Passage given
____

Creating Paradise by Cleon Peterson. Photo: Kitmin Lee.
Peterson visited Hong Kong this month for his show “Purity”, a pop-up featuring 20 large-scale acrylic-on-canvas pieces, each raging with violence and brutality. It’s the artist’s second show in the city and the first exhibition managed by Over The Influence, a new Hong Kong organisation focusing on radical and influential contemporary international artists. The show at The Space ends on January 31.

On the day we meet, just before his show’s opening, Peterson is unveiling something else: a huge work on Hollywood Road, his latest fingerprint on the city’s streetscape (he has similar works on lanes off Hollywood Road). An imposing five metres by five metres, the image on Wa Lane on the Sheung Wan end of Hollywood Road, came about thanks to a new initiative by French restaurant La Cantoche, also on Wa Lane, that will make the space available to artists.

SEE ALSO: Bao Ho, the queen of Hong Kong’s street art scene

And the wall got an impressive debut. The image shows huge forms intertwined in a violent battle, painted in Peterson’s signature black and white (he occasionally dabbles in angry red). It’s his ability to project such powerful imagery and complex messages using so few colours that has helped him stand out from the crowd. “I call these guys the shadows,” he says taking a step back. “It kind of represents the dark side of all of us.”

____

Dataset records
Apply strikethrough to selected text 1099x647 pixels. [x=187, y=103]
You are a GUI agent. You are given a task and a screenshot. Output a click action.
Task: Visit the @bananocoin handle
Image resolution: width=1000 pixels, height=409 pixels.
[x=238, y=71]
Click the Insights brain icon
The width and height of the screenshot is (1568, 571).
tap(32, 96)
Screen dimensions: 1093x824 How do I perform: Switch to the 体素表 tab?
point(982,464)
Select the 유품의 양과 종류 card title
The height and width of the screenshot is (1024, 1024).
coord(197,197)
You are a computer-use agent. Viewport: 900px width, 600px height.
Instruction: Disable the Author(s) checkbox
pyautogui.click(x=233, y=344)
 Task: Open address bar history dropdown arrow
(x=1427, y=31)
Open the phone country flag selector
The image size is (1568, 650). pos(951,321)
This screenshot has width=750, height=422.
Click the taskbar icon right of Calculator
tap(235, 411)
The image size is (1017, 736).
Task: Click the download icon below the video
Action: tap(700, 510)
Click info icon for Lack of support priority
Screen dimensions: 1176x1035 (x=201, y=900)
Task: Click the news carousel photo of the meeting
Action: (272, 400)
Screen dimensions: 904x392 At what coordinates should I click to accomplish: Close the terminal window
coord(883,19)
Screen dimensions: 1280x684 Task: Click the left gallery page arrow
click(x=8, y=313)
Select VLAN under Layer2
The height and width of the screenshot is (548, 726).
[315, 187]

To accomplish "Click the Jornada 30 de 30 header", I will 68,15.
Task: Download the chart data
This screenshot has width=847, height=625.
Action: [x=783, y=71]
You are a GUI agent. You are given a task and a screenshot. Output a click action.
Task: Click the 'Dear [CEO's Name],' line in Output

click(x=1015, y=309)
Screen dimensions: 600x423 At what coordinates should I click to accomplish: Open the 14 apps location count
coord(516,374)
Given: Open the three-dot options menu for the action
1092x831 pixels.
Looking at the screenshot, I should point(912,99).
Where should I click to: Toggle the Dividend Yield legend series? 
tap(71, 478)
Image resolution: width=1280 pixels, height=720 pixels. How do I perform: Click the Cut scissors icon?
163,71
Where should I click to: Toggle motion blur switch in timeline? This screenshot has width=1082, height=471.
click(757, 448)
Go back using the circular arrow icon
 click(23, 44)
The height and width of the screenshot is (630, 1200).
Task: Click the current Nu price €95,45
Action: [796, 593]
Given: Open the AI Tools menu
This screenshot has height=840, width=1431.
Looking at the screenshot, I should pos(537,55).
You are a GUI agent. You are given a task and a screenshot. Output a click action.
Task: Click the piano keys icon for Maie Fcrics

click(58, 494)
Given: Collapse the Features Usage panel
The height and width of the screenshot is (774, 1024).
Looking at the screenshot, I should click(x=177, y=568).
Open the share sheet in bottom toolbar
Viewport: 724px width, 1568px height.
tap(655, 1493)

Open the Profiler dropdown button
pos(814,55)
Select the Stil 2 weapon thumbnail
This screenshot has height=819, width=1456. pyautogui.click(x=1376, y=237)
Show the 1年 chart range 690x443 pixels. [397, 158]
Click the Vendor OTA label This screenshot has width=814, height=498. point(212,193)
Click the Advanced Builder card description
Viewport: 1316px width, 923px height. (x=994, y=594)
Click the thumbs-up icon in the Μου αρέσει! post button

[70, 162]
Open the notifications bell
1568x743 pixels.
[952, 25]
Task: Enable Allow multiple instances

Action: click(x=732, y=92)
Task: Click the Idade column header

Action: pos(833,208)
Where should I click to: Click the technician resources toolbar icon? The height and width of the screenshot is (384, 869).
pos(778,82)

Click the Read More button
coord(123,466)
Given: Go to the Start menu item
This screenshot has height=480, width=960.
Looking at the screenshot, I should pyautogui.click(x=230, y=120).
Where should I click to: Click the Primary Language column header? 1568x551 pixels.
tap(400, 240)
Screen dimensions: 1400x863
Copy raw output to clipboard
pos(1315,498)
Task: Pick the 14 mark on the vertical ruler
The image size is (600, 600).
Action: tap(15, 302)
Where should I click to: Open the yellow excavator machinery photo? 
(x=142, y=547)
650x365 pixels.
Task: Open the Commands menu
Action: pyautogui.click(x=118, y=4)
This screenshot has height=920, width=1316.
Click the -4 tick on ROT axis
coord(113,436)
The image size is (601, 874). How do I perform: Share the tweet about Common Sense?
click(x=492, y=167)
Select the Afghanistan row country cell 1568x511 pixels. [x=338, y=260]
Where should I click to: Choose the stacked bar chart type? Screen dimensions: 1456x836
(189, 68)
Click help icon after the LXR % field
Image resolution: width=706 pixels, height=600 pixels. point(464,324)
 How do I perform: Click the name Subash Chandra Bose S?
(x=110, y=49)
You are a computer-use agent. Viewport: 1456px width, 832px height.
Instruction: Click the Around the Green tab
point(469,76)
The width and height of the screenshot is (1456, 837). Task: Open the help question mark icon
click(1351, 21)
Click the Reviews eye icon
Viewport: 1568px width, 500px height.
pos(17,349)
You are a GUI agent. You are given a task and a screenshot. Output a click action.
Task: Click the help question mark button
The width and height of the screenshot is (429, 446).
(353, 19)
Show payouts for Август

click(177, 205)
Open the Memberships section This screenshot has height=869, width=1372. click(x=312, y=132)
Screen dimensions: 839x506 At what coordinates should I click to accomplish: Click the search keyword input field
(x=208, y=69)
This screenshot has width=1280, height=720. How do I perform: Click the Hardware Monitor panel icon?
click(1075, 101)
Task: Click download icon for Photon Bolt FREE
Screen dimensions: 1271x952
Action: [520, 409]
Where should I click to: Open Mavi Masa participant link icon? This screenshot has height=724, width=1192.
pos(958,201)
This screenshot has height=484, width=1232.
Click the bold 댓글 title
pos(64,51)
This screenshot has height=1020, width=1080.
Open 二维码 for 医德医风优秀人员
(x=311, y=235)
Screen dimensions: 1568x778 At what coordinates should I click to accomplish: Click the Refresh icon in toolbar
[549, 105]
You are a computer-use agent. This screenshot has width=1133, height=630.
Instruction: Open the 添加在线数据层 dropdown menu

____

Stated exercise
Answer these from the passage on Cleon Peterson:
1. How many pieces does the show "Purity" feature?
2. Which restaurant's initiative made the wall on Wa Lane available to artists?
3. What name does Peterson give the figures in his work?
The data has no connection to the passage on Cleon Peterson.

The response
1. Twenty large-scale acrylic-on-canvas pieces.
2. La Cantoche, a French restaurant.
3. The shadows.